First, there is this on the extent of the propaganda that the CIA - a secret service (!) - furthers (and
propaganda is lying or distorting or deluding people):
An expert on propaganda testified under oath during trial that the CIA now employs THOUSANDS of reporters and OWNS its own media organizations. Whether or not his estimate is accurate, it is clear that many prominent reporters still report to the CIA.
And there is this on the internet:

Of course, the Web has become a huge media platform, and the Pentagon and other government agencies are influencing news on the web as well. Documents released by Snowden show that spies manipulate polls, website popularity and pageview counts, censor videos they don’t like and amplify messages they do.

The CIA and other government agencies also put enormous energy into pushing propaganda through movies, television and video games.

There is a whole lot more under the last dotted link - and in case you ask why I worry: I think propaganda is an evil, and I think states whose secret services use tax money to influence the opinions of the voters in dishonest ways are bad.

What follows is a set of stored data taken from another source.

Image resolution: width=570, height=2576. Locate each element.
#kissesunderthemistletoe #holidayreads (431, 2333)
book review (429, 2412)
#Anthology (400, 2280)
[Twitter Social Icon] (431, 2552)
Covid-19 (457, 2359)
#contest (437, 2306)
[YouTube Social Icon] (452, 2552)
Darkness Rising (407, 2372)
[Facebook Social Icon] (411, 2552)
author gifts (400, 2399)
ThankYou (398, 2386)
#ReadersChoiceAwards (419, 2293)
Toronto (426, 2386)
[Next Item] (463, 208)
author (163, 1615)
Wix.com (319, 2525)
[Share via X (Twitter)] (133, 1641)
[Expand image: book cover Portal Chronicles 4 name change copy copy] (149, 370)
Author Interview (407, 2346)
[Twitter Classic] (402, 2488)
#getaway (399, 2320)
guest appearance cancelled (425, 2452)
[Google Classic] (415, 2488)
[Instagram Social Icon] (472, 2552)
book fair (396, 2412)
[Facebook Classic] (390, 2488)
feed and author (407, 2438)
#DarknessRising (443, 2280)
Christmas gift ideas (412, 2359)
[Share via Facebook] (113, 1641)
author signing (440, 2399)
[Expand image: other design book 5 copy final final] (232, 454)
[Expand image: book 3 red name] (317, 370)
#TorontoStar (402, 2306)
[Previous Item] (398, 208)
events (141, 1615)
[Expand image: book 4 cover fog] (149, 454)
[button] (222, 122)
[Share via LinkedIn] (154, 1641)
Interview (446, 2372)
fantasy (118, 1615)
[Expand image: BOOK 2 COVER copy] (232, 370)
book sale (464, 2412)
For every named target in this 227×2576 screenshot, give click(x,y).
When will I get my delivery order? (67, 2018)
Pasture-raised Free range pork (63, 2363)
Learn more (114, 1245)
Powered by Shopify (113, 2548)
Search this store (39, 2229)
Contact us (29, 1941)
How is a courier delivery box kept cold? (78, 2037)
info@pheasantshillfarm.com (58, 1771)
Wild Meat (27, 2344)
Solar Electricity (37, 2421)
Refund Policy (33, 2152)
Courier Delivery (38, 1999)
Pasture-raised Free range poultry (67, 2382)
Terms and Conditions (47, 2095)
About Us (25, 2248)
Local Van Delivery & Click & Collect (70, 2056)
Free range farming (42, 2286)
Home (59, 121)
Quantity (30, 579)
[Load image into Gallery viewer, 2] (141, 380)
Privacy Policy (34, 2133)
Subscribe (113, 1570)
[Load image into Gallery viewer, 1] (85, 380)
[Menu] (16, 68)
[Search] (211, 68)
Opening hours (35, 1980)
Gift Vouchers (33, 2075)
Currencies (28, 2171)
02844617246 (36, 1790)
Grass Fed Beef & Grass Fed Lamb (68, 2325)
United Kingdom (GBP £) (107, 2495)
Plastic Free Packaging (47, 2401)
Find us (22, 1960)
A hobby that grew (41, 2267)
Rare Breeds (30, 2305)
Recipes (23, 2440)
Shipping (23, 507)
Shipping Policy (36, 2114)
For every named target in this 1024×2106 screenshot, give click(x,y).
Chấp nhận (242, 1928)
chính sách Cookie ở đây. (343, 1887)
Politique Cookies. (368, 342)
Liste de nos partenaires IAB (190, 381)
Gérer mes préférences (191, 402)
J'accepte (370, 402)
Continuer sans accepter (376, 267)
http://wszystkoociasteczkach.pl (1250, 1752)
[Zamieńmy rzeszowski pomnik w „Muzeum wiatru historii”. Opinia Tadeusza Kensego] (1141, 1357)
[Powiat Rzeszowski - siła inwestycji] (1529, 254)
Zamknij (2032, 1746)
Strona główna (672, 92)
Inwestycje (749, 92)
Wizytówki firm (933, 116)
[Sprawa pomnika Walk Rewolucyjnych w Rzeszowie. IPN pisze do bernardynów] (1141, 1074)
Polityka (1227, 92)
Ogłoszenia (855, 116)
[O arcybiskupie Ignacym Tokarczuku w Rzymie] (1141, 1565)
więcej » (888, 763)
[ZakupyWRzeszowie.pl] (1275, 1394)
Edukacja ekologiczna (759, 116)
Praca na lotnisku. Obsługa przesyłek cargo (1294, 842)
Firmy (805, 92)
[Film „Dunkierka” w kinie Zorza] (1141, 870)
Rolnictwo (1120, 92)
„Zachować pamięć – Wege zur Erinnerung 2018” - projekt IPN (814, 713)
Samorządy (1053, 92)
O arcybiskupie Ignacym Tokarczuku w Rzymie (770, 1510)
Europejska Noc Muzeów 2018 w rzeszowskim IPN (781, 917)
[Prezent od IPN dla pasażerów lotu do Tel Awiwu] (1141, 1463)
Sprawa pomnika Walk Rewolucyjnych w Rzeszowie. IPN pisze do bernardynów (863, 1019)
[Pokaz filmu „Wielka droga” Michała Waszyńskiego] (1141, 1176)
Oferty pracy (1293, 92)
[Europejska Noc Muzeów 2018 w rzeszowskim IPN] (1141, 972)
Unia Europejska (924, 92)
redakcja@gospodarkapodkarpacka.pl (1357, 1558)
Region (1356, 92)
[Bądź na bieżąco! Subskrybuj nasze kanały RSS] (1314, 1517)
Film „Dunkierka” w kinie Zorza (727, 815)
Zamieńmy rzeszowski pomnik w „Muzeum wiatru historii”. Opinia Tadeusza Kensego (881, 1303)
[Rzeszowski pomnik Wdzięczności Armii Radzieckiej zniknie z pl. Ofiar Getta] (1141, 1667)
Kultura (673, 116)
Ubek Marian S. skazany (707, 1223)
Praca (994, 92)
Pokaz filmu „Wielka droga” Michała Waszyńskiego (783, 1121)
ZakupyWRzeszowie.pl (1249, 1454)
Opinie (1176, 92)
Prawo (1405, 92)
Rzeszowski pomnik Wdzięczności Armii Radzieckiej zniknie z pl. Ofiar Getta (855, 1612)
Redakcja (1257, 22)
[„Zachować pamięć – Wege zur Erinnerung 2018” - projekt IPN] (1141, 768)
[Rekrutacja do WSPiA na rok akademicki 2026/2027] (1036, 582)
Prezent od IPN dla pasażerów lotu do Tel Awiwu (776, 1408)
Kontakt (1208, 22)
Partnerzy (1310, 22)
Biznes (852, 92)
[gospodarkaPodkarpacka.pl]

5. Watch ‘Outfoxed: Rupert Murdoch’s War on Journalism’ for Free

The next item is not an article but a film, that I found linked by Peter Scheer on Truthdig:
  • Watch ‘Outfoxed: Rupert Murdoch’s War on Journalism’ for Free
So far, I've only seen the beginning of it - for it is 1 hr 17 min - but that is good.

6. William Hazlitt

Finally, an item that does not belong to the crisis series:

  • William Hazlitt
This is the Wikipedia-article on William Hazlitt (1778-1830), that I did not read for several years, and that now is quite good and quite long.

I doubt this will interest many persons, but it is here because I regard William Hazlitt as one of the greatest writers and finest minds I've ever read - which, I am glad to say, is something that these days is admitted - that he had a very find mind, and wrote an exquisite English - by some of the best judges of English literature. (And yes, I have read most of the great philosophers and many of the great writers - but I found very few of Hazlitt's many qualities).

I discovered him in 1983, in the best bookshop I know - the second hand bookshop Tĥe Book Exchange, in Amsterdam, to whom I owe most of my education and most of my books since 1978 - and I immediately thought what I said in the previous paragraph, although at that time, and for many years afterwards, I knew no one who had even heard of him.

In case you are interested in him, the above dotted link is a fine introduction. And if you are interested in Hazlitt's texts: There are many on my site including all of Table Talk, that may be his best book.


[1] I did learn quite a few things, both about the current practice of medicine and about the anonymous members of forums, for example, but - judging after the facts - I would have done wise to disregard everything about XMRV and M.E.
until after I had known of at least three independent investigations that confirmed the findings (which, of course, never happened). And here is my - fairly detailed - sum-up after precisely two years.

[2] That I lived in Amsterdam some 30 years after the paperback industry was started are two facts
that influenced my life in major ways, for I very probably would have read a lot less if I hadn't found that books, also English books, are plentifully supplied in Amsterdam.